AVAILABLE DATA: Begin

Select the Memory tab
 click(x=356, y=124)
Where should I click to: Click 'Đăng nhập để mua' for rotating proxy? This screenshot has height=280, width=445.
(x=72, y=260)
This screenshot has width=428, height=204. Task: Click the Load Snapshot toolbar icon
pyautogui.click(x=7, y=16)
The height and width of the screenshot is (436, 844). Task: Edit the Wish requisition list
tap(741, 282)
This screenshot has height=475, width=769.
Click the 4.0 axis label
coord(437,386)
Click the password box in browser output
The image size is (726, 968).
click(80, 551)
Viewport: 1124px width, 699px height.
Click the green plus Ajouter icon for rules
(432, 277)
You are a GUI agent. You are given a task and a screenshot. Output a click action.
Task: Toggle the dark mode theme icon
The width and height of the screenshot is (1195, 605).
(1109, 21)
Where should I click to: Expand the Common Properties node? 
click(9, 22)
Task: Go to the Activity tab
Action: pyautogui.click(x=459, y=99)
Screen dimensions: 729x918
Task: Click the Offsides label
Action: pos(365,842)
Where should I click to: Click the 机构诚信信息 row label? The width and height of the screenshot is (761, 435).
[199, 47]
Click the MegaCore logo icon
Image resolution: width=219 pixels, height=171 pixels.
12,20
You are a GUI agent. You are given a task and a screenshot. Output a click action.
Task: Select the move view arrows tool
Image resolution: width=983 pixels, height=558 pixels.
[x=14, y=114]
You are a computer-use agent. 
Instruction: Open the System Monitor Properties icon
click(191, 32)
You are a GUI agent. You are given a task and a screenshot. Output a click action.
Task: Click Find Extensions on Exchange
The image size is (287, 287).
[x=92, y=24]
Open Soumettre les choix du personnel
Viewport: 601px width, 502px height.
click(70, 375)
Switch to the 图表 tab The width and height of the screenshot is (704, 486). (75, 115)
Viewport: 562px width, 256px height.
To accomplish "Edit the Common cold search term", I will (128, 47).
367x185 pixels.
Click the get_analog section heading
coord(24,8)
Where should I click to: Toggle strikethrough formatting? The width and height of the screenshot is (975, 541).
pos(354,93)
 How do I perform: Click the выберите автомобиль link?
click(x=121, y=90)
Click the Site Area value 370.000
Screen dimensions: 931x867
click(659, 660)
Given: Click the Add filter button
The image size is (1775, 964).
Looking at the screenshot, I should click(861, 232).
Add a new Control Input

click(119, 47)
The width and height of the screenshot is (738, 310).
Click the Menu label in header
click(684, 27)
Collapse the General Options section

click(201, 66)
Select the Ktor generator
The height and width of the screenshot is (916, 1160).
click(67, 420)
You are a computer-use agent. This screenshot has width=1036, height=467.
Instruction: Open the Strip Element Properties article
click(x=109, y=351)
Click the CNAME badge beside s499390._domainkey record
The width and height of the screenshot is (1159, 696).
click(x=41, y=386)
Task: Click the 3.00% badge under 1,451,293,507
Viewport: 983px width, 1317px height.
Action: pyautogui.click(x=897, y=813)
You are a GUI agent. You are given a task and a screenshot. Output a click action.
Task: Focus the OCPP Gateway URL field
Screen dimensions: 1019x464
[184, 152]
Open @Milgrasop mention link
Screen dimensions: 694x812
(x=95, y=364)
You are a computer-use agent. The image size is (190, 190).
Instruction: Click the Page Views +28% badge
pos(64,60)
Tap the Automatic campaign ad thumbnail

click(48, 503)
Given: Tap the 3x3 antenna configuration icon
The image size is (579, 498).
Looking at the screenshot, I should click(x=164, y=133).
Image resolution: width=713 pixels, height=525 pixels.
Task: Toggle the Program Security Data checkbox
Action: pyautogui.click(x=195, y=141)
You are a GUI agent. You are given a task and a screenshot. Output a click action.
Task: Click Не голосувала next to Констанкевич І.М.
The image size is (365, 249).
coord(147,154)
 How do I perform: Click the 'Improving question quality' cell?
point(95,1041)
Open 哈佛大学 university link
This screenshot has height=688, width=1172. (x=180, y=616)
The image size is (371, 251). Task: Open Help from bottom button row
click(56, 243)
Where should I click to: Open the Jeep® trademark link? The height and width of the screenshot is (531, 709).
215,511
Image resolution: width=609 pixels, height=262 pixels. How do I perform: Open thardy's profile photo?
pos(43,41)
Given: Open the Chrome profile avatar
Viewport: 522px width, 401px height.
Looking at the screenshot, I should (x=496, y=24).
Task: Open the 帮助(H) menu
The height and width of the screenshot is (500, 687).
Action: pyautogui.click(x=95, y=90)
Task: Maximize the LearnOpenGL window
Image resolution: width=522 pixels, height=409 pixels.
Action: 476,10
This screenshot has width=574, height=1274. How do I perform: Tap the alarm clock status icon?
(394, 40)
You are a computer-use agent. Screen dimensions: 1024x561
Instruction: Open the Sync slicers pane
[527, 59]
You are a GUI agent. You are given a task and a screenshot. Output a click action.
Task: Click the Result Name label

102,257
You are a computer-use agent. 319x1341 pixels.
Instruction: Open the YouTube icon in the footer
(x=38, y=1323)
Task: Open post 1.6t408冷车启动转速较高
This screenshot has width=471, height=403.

AVAILABLE DATA: End

TASK OBJECTIVE | Without leaving anything out, repeat the data exactly.

ANSWER AREA |
Select the Memory tab
 click(x=356, y=124)
Where should I click to: Click 'Đăng nhập để mua' for rotating proxy? This screenshot has height=280, width=445.
(x=72, y=260)
This screenshot has width=428, height=204. Task: Click the Load Snapshot toolbar icon
pyautogui.click(x=7, y=16)
The height and width of the screenshot is (436, 844). Task: Edit the Wish requisition list
tap(741, 282)
This screenshot has height=475, width=769.
Click the 4.0 axis label
coord(437,386)
Click the password box in browser output
The image size is (726, 968).
click(80, 551)
Viewport: 1124px width, 699px height.
Click the green plus Ajouter icon for rules
(432, 277)
You are a GUI agent. You are given a task and a screenshot. Output a click action.
Task: Toggle the dark mode theme icon
The width and height of the screenshot is (1195, 605).
(1109, 21)
Where should I click to: Expand the Common Properties node? 
click(9, 22)
Task: Go to the Activity tab
Action: pyautogui.click(x=459, y=99)
Screen dimensions: 729x918
Task: Click the Offsides label
Action: pos(365,842)
Where should I click to: Click the 机构诚信信息 row label? The width and height of the screenshot is (761, 435).
[199, 47]
Click the MegaCore logo icon
Image resolution: width=219 pixels, height=171 pixels.
12,20
You are a GUI agent. You are given a task and a screenshot. Output a click action.
Task: Select the move view arrows tool
Image resolution: width=983 pixels, height=558 pixels.
[x=14, y=114]
You are a computer-use agent. 
Instruction: Open the System Monitor Properties icon
click(191, 32)
You are a GUI agent. You are given a task and a screenshot. Output a click action.
Task: Click Find Extensions on Exchange
The image size is (287, 287).
[x=92, y=24]
Open Soumettre les choix du personnel
Viewport: 601px width, 502px height.
click(70, 375)
Switch to the 图表 tab The width and height of the screenshot is (704, 486). (75, 115)
Viewport: 562px width, 256px height.
To accomplish "Edit the Common cold search term", I will (128, 47).
367x185 pixels.
Click the get_analog section heading
coord(24,8)
Where should I click to: Toggle strikethrough formatting? The width and height of the screenshot is (975, 541).
pos(354,93)
 How do I perform: Click the выберите автомобиль link?
click(x=121, y=90)
Click the Site Area value 370.000
Screen dimensions: 931x867
click(659, 660)
Given: Click the Add filter button
The image size is (1775, 964).
Looking at the screenshot, I should click(861, 232).
Add a new Control Input

click(119, 47)
The width and height of the screenshot is (738, 310).
Click the Menu label in header
click(684, 27)
Collapse the General Options section

click(201, 66)
Select the Ktor generator
The height and width of the screenshot is (916, 1160).
click(67, 420)
You are a computer-use agent. This screenshot has width=1036, height=467.
Instruction: Open the Strip Element Properties article
click(x=109, y=351)
Click the CNAME badge beside s499390._domainkey record
The width and height of the screenshot is (1159, 696).
click(x=41, y=386)
Task: Click the 3.00% badge under 1,451,293,507
Viewport: 983px width, 1317px height.
Action: pyautogui.click(x=897, y=813)
You are a GUI agent. You are given a task and a screenshot. Output a click action.
Task: Focus the OCPP Gateway URL field
Screen dimensions: 1019x464
[184, 152]
Open @Milgrasop mention link
Screen dimensions: 694x812
(x=95, y=364)
You are a computer-use agent. The image size is (190, 190).
Instruction: Click the Page Views +28% badge
pos(64,60)
Tap the Automatic campaign ad thumbnail

click(48, 503)
Given: Tap the 3x3 antenna configuration icon
The image size is (579, 498).
Looking at the screenshot, I should click(x=164, y=133).
Image resolution: width=713 pixels, height=525 pixels.
Task: Toggle the Program Security Data checkbox
Action: pyautogui.click(x=195, y=141)
You are a GUI agent. You are given a task and a screenshot. Output a click action.
Task: Click Не голосувала next to Констанкевич І.М.
The image size is (365, 249).
coord(147,154)
 How do I perform: Click the 'Improving question quality' cell?
point(95,1041)
Open 哈佛大学 university link
This screenshot has height=688, width=1172. (x=180, y=616)
The image size is (371, 251). Task: Open Help from bottom button row
click(56, 243)
Where should I click to: Open the Jeep® trademark link? The height and width of the screenshot is (531, 709).
215,511
Image resolution: width=609 pixels, height=262 pixels. How do I perform: Open thardy's profile photo?
pos(43,41)
Given: Open the Chrome profile avatar
Viewport: 522px width, 401px height.
Looking at the screenshot, I should (x=496, y=24).
Task: Open the 帮助(H) menu
The height and width of the screenshot is (500, 687).
Action: pyautogui.click(x=95, y=90)
Task: Maximize the LearnOpenGL window
Image resolution: width=522 pixels, height=409 pixels.
Action: 476,10
This screenshot has width=574, height=1274. How do I perform: Tap the alarm clock status icon?
(394, 40)
You are a computer-use agent. Screen dimensions: 1024x561
Instruction: Open the Sync slicers pane
[527, 59]
You are a GUI agent. You are given a task and a screenshot. Output a click action.
Task: Click the Result Name label

102,257
You are a computer-use agent. 319x1341 pixels.
Instruction: Open the YouTube icon in the footer
(x=38, y=1323)
Task: Open post 1.6t408冷车启动转速较高
This screenshot has width=471, height=403.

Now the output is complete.